## EXERCISE REQUIREMENTS:
Beneath this line are entries. Copy the range from the line with "Where should I click to: Select" to the line with "The width and height of the screenshot is (1527, 586).", ends included, exactly; leave pictures out.

## DATASET RECORDS:
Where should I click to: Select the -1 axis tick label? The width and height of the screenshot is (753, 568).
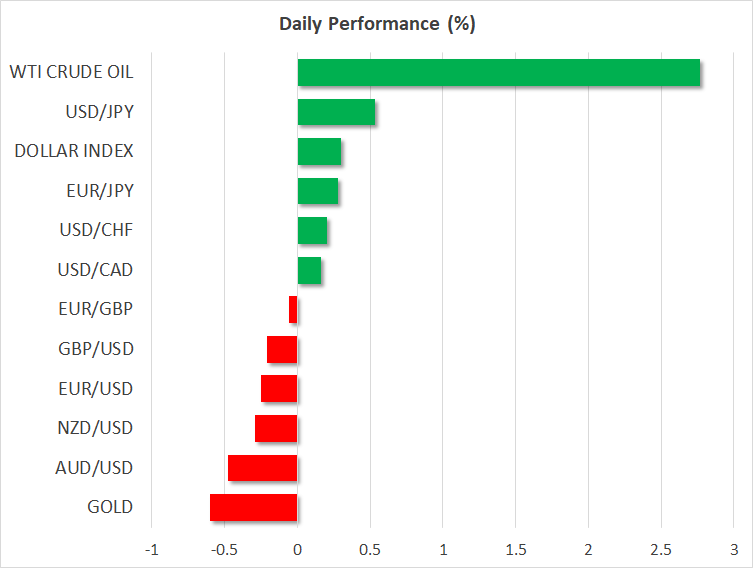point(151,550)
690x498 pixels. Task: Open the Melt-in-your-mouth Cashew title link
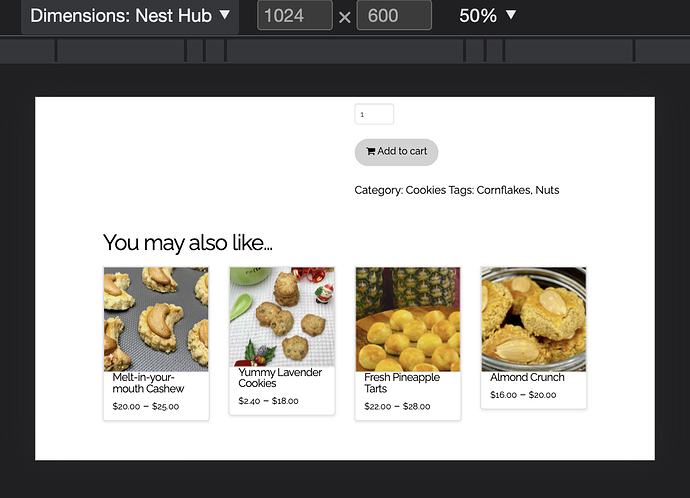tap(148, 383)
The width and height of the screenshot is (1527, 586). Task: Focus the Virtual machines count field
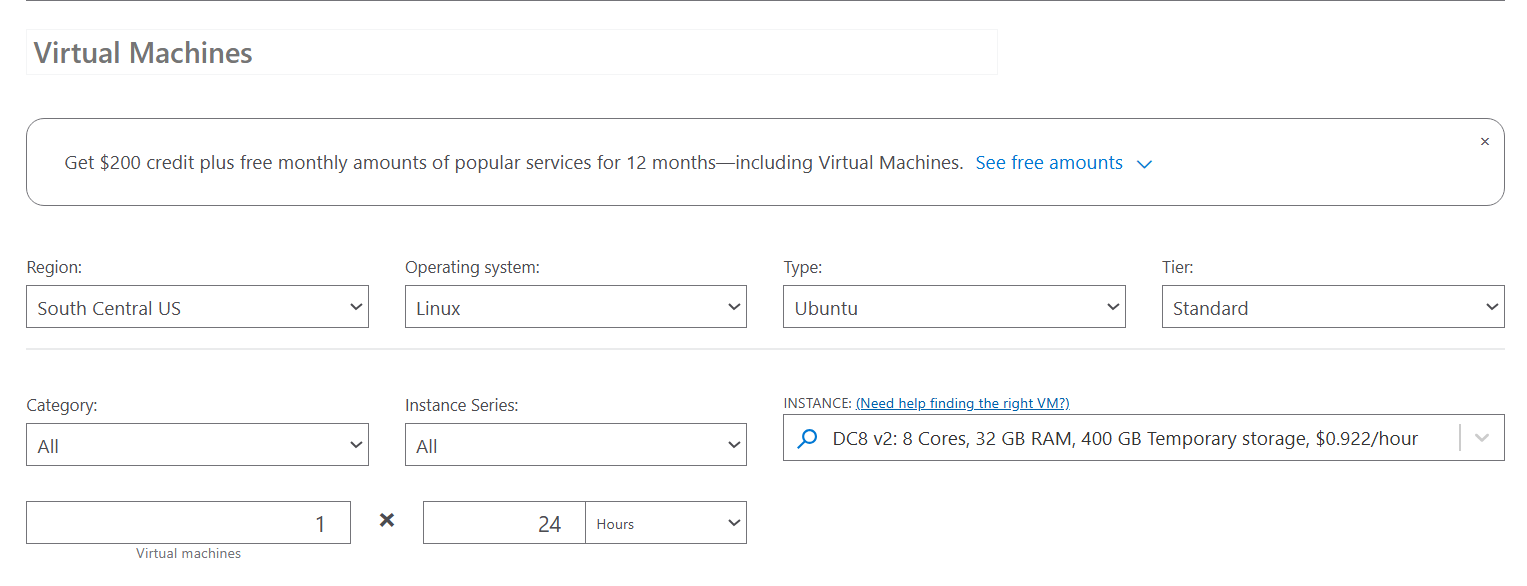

---

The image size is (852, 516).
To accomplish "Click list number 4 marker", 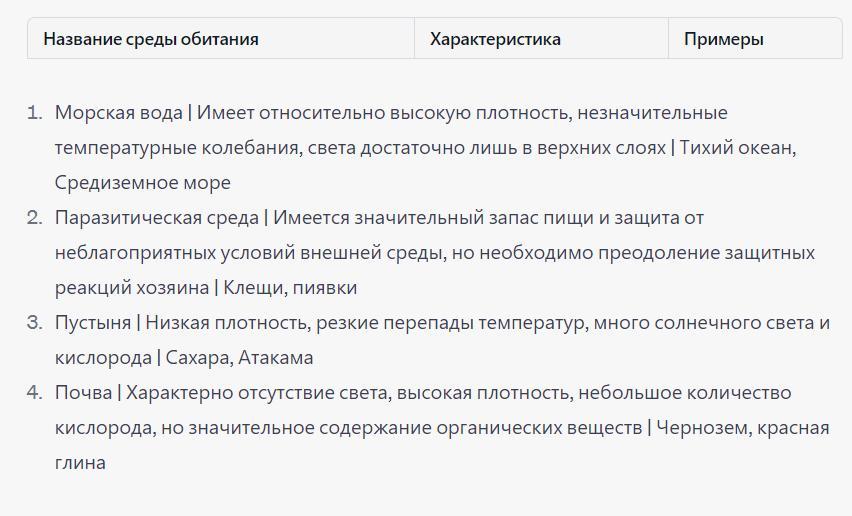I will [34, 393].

---

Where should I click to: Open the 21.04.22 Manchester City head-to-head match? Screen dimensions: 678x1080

## OUTPUT FOR THIS TASK:
Where should I click to: Select the -1 axis tick label? The width and height of the screenshot is (753, 568).
point(151,550)
690x498 pixels. Task: Open the Melt-in-your-mouth Cashew title link
tap(148, 383)
The width and height of the screenshot is (1527, 586). Task: Focus the Virtual machines count field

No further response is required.